Now the three of them could be together again, and who better to share the first ride than the Fabulous Fontaine, the nickname she’d earned during her high school track days. He picked up his phone and got her on the line. “What are you doing?”
“Working, unlike you.”
He grinned. “I’m working too, and to prove it, I’ll be there in a few minutes. Got something I want to show you.”
“What is it?”
“I’ll call you when I get there.”
“Trenton—”
“Bye, Fontaine.” He ended the call.
When Lily got the call that Trent had arrived and was outside, she walked out to meet him. The sight of him leaning against the beautifully restored car stopped her in her tracks. “Oh my,” she whispered, hands over her mouth.
“Like it?” he asked, arms crossed, looking all of seventeen again.
“Trenton, she’s beautiful.” Finally able to power herself forward, she moved closer. Memories flooded her and she looked at him with awe. “You told me she’d been totaled.”
“She was, but I took the wraps off last summer and started restoring her.”
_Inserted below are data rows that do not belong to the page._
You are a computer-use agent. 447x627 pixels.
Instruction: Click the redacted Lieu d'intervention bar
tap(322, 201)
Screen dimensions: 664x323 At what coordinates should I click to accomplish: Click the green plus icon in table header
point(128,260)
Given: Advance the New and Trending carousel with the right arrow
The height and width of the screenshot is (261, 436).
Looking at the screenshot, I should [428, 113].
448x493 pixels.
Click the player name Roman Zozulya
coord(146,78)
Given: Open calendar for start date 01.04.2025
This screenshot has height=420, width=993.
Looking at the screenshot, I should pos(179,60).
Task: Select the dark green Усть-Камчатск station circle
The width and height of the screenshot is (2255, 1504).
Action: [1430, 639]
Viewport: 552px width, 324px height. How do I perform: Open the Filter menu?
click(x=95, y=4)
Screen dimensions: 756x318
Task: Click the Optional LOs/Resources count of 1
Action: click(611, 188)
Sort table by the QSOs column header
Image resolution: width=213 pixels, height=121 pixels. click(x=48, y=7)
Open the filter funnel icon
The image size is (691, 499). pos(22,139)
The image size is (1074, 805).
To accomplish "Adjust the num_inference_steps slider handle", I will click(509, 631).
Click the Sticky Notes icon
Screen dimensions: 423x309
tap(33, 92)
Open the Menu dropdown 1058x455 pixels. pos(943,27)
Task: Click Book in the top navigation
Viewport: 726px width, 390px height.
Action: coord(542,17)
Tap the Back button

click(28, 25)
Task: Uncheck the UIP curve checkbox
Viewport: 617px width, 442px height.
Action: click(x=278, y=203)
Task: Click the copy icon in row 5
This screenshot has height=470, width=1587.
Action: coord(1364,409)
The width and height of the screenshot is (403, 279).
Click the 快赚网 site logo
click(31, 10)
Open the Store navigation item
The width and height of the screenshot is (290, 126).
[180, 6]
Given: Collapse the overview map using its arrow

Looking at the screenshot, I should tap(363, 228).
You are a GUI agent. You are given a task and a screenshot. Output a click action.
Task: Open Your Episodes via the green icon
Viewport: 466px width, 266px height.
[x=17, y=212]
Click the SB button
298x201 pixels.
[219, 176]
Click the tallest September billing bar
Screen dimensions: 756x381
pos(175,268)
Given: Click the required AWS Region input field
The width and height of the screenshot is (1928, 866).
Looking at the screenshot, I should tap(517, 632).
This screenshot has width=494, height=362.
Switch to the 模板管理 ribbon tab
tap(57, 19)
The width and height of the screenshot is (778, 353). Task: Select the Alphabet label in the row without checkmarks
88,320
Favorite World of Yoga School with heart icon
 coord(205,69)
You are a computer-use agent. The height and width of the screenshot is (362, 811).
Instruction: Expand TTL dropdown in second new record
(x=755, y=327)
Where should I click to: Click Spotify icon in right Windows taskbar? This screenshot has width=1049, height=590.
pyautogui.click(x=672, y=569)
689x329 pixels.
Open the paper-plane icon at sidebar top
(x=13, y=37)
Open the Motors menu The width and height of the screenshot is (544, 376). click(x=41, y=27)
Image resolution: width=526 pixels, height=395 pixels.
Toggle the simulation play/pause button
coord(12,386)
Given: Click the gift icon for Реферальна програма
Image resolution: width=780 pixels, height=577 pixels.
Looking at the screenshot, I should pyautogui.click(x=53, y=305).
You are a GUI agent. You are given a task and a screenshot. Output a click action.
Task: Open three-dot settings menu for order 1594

“We had some times in this car.”
“Oh yeah.”
Lily circled the vehicle silently, her eyes darting and lingering. She peeked through the window. “You put in a CD player.”
“Yep, redid all the wiring. She may be a classic on the outside but inside she’s twenty-first century.”
“Doesn’t that affect the value?”
“It would if she were for sale, but she’s not.”
“You’re going to keep her?”
“Yep. With us back together, we need our car.”
She stopped and met his eyes. Emotion filled her. “That’s so sweet.”
“Want to test her out?”
“Right now?” She felt seventeen all over again as well.
“That’s why I’m here.”
She nodded excitedly. “Let me call the Boss Lady first.”
Once that was accomplished, Trent opened Beauty’s door, his beauty got in, and off they went.